Later in the month, on June 21, more strong winds hit the area as the members of the Del-Sego Roadrunners and the Otsego Homebrewers Association took to the River Road for the First Annual Brewery to Brewery 5K Run. The event, billed as "The Beer Run: Ommegang to Old Slugger", was a great fund-raising success for the Leatherstocking Quaffers and Scoffers, and saw 74 beverage harriers travel past golden fields and aging hop barns to their just reward of CBC’s quality ales. Next year’s race is scheduled for June 20, and will reverse this year’s course.

I myself was particularly blessed one recent day as I returned from a trip to Albany, stopping at The Bull’s Head Inn in Cobleskill, a long-time rest area for weary travelers. Upon my arrival at the old country inn, active as such since colonial times, I spied their brew kettles, and—lo and behold!—they are now a brew pub. "Would you like a beer?" they said. "God is great," I said.

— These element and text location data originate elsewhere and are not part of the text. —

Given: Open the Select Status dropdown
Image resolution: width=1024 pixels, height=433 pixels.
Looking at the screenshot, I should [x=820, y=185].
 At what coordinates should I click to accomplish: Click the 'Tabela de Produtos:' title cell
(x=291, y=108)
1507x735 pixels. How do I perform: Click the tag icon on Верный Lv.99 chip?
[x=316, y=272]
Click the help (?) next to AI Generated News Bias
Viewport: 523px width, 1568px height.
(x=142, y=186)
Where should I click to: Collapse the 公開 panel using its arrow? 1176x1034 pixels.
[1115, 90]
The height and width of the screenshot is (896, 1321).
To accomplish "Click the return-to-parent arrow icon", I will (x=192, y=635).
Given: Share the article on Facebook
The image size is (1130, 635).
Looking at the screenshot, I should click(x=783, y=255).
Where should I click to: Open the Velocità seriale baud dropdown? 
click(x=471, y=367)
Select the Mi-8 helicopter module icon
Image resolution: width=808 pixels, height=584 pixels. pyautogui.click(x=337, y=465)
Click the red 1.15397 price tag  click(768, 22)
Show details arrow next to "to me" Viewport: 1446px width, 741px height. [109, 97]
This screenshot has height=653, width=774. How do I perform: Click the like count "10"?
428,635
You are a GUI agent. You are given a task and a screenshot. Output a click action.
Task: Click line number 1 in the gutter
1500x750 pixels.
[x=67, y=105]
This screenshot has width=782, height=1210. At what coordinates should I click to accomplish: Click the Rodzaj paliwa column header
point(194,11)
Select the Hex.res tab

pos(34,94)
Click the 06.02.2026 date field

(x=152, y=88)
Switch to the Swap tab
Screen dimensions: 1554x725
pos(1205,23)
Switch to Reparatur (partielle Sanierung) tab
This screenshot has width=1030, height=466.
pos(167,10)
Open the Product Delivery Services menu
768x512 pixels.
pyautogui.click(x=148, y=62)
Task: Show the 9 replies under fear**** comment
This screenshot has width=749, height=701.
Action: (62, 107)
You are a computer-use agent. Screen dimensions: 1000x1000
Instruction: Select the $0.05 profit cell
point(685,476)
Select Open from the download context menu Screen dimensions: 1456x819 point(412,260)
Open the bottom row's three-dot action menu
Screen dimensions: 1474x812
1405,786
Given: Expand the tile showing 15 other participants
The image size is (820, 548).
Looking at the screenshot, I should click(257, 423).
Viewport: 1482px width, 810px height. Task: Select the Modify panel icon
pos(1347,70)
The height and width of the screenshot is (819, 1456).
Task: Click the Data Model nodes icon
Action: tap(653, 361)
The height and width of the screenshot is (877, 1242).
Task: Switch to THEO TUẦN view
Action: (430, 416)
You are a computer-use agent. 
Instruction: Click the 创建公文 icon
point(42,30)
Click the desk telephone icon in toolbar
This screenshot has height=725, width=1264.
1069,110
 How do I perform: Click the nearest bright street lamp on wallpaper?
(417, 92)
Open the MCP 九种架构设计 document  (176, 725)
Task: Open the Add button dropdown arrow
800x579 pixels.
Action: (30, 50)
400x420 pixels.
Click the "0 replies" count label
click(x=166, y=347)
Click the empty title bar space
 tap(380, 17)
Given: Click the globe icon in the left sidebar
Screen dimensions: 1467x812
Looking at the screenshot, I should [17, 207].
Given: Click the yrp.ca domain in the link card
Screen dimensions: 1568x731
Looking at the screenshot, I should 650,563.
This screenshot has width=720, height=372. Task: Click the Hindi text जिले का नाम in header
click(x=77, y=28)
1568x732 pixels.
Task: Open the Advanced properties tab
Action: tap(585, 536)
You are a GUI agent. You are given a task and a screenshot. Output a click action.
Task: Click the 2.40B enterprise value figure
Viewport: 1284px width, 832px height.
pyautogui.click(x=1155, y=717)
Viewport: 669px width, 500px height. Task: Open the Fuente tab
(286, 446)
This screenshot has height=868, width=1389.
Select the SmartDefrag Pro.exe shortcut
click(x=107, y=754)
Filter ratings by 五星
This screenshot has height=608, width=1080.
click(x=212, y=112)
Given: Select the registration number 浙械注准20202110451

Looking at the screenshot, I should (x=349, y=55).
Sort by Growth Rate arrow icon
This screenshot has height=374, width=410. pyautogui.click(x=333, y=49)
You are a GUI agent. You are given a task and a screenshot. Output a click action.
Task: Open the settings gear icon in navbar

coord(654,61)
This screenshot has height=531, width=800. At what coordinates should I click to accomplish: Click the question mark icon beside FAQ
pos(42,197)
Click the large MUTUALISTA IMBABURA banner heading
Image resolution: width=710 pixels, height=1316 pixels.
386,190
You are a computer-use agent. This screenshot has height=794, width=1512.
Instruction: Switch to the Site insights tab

The Bull’s Head is renowned for its food, which ranges from crab cakes and spiedies (an upstate specialty), to roast duck, stir fry, prime rib, "flame-kissed" steaks, pork, pasta, and their outstanding "Veal la Innkeeper." Their sandwich and burger menu will fill any belly, especially when accompanied by one of their several beers. To my surprise, owner Bob Youngs has been brewing on premise for a year now. The menu touts amber ale, porter, stout, nut brown ale, wheat beer, lager, pilsener, light lager, and scotch ale—about six of which you’ll find on tap at any given time. Their selection of bottled beer is robust as well, and when combined with the dark, rich wood and colonial atmosphere of the interior, you won’t want to return to modern times.

Founding Father Benjamin Franklin is once reported to have said, "Beer is proof that God loves us and wants us to be happy." I, for one, can vouch for that.